Extracted records

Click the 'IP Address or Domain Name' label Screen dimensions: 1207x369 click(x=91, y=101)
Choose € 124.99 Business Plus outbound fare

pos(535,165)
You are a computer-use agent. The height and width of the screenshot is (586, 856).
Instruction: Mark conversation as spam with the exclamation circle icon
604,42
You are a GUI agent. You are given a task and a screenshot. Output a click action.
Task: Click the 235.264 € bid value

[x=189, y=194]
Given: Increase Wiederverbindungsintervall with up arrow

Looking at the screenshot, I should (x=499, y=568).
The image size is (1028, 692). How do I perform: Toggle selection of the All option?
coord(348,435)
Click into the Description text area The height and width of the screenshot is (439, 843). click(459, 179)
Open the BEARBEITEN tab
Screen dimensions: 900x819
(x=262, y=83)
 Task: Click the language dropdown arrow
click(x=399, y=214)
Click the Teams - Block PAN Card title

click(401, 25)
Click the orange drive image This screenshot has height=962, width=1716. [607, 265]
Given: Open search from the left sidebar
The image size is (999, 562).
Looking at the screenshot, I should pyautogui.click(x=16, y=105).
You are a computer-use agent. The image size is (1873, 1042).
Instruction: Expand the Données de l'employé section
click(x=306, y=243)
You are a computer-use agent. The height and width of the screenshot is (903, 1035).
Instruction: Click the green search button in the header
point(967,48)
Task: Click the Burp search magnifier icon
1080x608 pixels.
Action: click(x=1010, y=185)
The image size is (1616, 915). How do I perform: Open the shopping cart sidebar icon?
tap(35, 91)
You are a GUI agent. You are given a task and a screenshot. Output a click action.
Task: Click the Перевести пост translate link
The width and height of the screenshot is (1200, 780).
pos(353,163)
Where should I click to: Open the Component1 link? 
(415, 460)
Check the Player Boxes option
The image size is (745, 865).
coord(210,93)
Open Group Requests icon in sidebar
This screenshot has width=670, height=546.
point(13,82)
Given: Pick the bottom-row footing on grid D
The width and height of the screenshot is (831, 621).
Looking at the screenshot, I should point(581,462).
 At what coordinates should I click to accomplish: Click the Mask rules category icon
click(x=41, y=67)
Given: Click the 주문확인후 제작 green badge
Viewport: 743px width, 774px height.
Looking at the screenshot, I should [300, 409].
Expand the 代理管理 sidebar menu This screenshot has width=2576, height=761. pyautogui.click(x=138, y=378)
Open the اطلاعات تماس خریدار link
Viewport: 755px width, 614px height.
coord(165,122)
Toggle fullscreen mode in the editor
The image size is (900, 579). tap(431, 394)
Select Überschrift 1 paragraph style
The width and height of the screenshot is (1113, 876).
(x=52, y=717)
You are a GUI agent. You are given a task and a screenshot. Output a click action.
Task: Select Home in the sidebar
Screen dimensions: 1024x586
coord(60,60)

What the task asks: Each line in the records above that contains the word "computer" must be copied.

Task solution:
You are a computer-use agent. The height and width of the screenshot is (586, 856).
You are a computer-use agent. The image size is (1873, 1042).
You are a computer-use agent. The height and width of the screenshot is (903, 1035).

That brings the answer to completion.